#### Task directions:
The response must restate the data exactly, with nothing left out.

#### Input records:
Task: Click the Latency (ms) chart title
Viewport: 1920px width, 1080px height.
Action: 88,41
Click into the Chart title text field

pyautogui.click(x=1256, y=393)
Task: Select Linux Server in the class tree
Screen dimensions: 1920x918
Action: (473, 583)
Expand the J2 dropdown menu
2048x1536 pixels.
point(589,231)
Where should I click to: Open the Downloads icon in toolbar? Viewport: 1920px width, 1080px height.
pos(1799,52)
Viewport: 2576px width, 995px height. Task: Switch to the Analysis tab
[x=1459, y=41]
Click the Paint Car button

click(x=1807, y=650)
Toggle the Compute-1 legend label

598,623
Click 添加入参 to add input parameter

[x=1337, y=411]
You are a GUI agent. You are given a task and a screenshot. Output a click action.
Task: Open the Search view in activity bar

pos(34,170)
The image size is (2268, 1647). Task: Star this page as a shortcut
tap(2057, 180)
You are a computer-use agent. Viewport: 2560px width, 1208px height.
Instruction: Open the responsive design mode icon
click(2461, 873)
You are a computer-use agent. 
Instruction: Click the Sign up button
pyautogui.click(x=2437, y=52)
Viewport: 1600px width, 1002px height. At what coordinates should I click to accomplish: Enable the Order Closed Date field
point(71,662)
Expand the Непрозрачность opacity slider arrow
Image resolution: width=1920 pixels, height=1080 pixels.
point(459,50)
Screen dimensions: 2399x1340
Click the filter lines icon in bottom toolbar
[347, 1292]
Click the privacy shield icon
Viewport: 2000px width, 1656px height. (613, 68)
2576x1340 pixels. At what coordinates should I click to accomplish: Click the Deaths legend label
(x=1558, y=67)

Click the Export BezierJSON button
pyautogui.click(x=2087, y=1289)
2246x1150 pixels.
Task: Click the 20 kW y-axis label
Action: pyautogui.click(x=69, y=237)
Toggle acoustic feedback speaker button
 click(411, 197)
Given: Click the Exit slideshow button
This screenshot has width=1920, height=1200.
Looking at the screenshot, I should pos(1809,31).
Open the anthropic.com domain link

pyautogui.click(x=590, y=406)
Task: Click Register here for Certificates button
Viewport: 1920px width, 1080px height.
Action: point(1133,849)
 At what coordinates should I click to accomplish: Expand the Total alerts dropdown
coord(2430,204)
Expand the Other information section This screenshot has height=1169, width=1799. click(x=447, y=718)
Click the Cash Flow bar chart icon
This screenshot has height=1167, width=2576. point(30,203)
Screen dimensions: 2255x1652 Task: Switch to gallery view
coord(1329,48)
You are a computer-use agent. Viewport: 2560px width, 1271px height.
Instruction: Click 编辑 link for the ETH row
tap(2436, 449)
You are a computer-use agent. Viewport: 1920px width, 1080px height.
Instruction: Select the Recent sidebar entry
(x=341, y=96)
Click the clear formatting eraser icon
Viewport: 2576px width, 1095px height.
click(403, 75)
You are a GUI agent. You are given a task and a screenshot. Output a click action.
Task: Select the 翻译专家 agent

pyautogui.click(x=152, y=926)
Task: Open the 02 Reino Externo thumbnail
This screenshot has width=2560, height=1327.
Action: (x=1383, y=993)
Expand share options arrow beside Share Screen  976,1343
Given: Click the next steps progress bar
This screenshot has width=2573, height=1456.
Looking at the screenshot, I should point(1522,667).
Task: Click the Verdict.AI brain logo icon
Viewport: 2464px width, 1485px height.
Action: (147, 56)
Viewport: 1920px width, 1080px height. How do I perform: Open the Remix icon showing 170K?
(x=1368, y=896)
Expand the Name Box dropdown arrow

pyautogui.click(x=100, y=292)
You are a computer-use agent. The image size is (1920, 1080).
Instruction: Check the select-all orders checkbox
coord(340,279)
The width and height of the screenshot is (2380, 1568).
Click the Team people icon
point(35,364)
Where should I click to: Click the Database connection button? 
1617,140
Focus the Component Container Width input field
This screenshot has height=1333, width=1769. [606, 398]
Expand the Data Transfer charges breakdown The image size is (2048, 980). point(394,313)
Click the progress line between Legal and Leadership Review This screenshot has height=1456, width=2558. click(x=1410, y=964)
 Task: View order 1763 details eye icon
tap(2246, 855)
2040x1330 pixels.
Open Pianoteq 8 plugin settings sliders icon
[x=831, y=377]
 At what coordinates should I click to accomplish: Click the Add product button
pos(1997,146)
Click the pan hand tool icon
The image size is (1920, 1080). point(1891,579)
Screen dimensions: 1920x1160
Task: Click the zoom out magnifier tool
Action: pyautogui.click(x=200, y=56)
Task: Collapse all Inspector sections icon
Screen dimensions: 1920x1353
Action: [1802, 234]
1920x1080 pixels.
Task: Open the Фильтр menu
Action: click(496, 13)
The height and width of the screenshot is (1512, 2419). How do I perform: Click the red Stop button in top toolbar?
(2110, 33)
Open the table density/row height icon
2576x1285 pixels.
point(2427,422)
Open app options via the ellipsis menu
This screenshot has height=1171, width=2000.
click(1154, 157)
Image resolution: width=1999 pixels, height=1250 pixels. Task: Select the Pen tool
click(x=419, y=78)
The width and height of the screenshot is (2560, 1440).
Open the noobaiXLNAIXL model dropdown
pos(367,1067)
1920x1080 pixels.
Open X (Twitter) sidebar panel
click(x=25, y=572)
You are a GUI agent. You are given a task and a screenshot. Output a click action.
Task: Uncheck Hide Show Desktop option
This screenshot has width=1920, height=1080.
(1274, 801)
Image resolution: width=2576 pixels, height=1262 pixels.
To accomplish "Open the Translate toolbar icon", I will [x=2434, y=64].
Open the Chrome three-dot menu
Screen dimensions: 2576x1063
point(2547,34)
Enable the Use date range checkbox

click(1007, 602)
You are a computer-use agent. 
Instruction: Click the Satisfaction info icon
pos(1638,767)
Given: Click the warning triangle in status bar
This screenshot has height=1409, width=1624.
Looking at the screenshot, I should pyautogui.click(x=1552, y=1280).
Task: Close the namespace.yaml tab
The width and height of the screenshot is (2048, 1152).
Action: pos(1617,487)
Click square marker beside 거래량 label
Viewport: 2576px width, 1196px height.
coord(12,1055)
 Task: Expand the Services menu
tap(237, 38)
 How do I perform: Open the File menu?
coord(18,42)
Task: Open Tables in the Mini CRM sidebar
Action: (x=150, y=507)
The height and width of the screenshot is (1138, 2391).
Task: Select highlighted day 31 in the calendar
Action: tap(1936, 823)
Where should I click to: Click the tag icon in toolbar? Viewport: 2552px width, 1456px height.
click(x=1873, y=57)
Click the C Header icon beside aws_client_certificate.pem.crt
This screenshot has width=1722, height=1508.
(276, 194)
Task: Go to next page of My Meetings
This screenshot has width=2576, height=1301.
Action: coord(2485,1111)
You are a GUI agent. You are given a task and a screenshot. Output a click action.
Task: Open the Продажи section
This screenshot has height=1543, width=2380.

#### Exercise answer:
Task: Click the Latency (ms) chart title
Viewport: 1920px width, 1080px height.
Action: 88,41
Click into the Chart title text field

pyautogui.click(x=1256, y=393)
Task: Select Linux Server in the class tree
Screen dimensions: 1920x918
Action: (473, 583)
Expand the J2 dropdown menu
2048x1536 pixels.
point(589,231)
Where should I click to: Open the Downloads icon in toolbar? Viewport: 1920px width, 1080px height.
pos(1799,52)
Viewport: 2576px width, 995px height. Task: Switch to the Analysis tab
[x=1459, y=41]
Click the Paint Car button

click(x=1807, y=650)
Toggle the Compute-1 legend label

598,623
Click 添加入参 to add input parameter

[x=1337, y=411]
You are a GUI agent. You are given a task and a screenshot. Output a click action.
Task: Open the Search view in activity bar

pos(34,170)
The image size is (2268, 1647). Task: Star this page as a shortcut
tap(2057, 180)
You are a computer-use agent. Viewport: 2560px width, 1208px height.
Instruction: Open the responsive design mode icon
click(2461, 873)
You are a computer-use agent. 
Instruction: Click the Sign up button
pyautogui.click(x=2437, y=52)
Viewport: 1600px width, 1002px height. At what coordinates should I click to accomplish: Enable the Order Closed Date field
point(71,662)
Expand the Непрозрачность opacity slider arrow
Image resolution: width=1920 pixels, height=1080 pixels.
point(459,50)
Screen dimensions: 2399x1340
Click the filter lines icon in bottom toolbar
[347, 1292]
Click the privacy shield icon
Viewport: 2000px width, 1656px height. (613, 68)
2576x1340 pixels. At what coordinates should I click to accomplish: Click the Deaths legend label
(x=1558, y=67)

Click the Export BezierJSON button
pyautogui.click(x=2087, y=1289)
2246x1150 pixels.
Task: Click the 20 kW y-axis label
Action: pyautogui.click(x=69, y=237)
Toggle acoustic feedback speaker button
 click(411, 197)
Given: Click the Exit slideshow button
This screenshot has width=1920, height=1200.
Looking at the screenshot, I should pos(1809,31).
Open the anthropic.com domain link

pyautogui.click(x=590, y=406)
Task: Click Register here for Certificates button
Viewport: 1920px width, 1080px height.
Action: point(1133,849)
 At what coordinates should I click to accomplish: Expand the Total alerts dropdown
coord(2430,204)
Expand the Other information section This screenshot has height=1169, width=1799. click(x=447, y=718)
Click the Cash Flow bar chart icon
This screenshot has height=1167, width=2576. point(30,203)
Screen dimensions: 2255x1652 Task: Switch to gallery view
coord(1329,48)
You are a computer-use agent. Viewport: 2560px width, 1271px height.
Instruction: Click 编辑 link for the ETH row
tap(2436, 449)
You are a computer-use agent. Viewport: 1920px width, 1080px height.
Instruction: Select the Recent sidebar entry
(x=341, y=96)
Click the clear formatting eraser icon
Viewport: 2576px width, 1095px height.
click(403, 75)
You are a GUI agent. You are given a task and a screenshot. Output a click action.
Task: Select the 翻译专家 agent

pyautogui.click(x=152, y=926)
Task: Open the 02 Reino Externo thumbnail
This screenshot has width=2560, height=1327.
Action: (x=1383, y=993)
Expand share options arrow beside Share Screen  976,1343
Given: Click the next steps progress bar
This screenshot has width=2573, height=1456.
Looking at the screenshot, I should point(1522,667).
Task: Click the Verdict.AI brain logo icon
Viewport: 2464px width, 1485px height.
Action: (147, 56)
Viewport: 1920px width, 1080px height. How do I perform: Open the Remix icon showing 170K?
(x=1368, y=896)
Expand the Name Box dropdown arrow

pyautogui.click(x=100, y=292)
You are a computer-use agent. The image size is (1920, 1080).
Instruction: Check the select-all orders checkbox
coord(340,279)
The width and height of the screenshot is (2380, 1568).
Click the Team people icon
point(35,364)
Where should I click to: Click the Database connection button? 
1617,140
Focus the Component Container Width input field
This screenshot has height=1333, width=1769. [606, 398]
Expand the Data Transfer charges breakdown The image size is (2048, 980). point(394,313)
Click the progress line between Legal and Leadership Review This screenshot has height=1456, width=2558. click(x=1410, y=964)
 Task: View order 1763 details eye icon
tap(2246, 855)
2040x1330 pixels.
Open Pianoteq 8 plugin settings sliders icon
[x=831, y=377]
 At what coordinates should I click to accomplish: Click the Add product button
pos(1997,146)
Click the pan hand tool icon
The image size is (1920, 1080). point(1891,579)
Screen dimensions: 1920x1160
Task: Click the zoom out magnifier tool
Action: pyautogui.click(x=200, y=56)
Task: Collapse all Inspector sections icon
Screen dimensions: 1920x1353
Action: [1802, 234]
1920x1080 pixels.
Task: Open the Фильтр menu
Action: click(496, 13)
The height and width of the screenshot is (1512, 2419). How do I perform: Click the red Stop button in top toolbar?
(2110, 33)
Open the table density/row height icon
2576x1285 pixels.
point(2427,422)
Open app options via the ellipsis menu
This screenshot has height=1171, width=2000.
click(1154, 157)
Image resolution: width=1999 pixels, height=1250 pixels. Task: Select the Pen tool
click(x=419, y=78)
The width and height of the screenshot is (2560, 1440).
Open the noobaiXLNAIXL model dropdown
pos(367,1067)
1920x1080 pixels.
Open X (Twitter) sidebar panel
click(x=25, y=572)
You are a GUI agent. You are given a task and a screenshot. Output a click action.
Task: Uncheck Hide Show Desktop option
This screenshot has width=1920, height=1080.
(1274, 801)
Image resolution: width=2576 pixels, height=1262 pixels.
To accomplish "Open the Translate toolbar icon", I will [x=2434, y=64].
Open the Chrome three-dot menu
Screen dimensions: 2576x1063
point(2547,34)
Enable the Use date range checkbox

click(1007, 602)
You are a computer-use agent. 
Instruction: Click the Satisfaction info icon
pos(1638,767)
Given: Click the warning triangle in status bar
This screenshot has height=1409, width=1624.
Looking at the screenshot, I should pyautogui.click(x=1552, y=1280).
Task: Close the namespace.yaml tab
The width and height of the screenshot is (2048, 1152).
Action: pos(1617,487)
Click square marker beside 거래량 label
Viewport: 2576px width, 1196px height.
coord(12,1055)
 Task: Expand the Services menu
tap(237, 38)
 How do I perform: Open the File menu?
coord(18,42)
Task: Open Tables in the Mini CRM sidebar
Action: (x=150, y=507)
The height and width of the screenshot is (1138, 2391).
Task: Select highlighted day 31 in the calendar
Action: tap(1936, 823)
Where should I click to: Click the tag icon in toolbar? Viewport: 2552px width, 1456px height.
click(x=1873, y=57)
Click the C Header icon beside aws_client_certificate.pem.crt
This screenshot has width=1722, height=1508.
(276, 194)
Task: Go to next page of My Meetings
This screenshot has width=2576, height=1301.
Action: coord(2485,1111)
You are a GUI agent. You are given a task and a screenshot. Output a click action.
Task: Open the Продажи section
This screenshot has height=1543, width=2380.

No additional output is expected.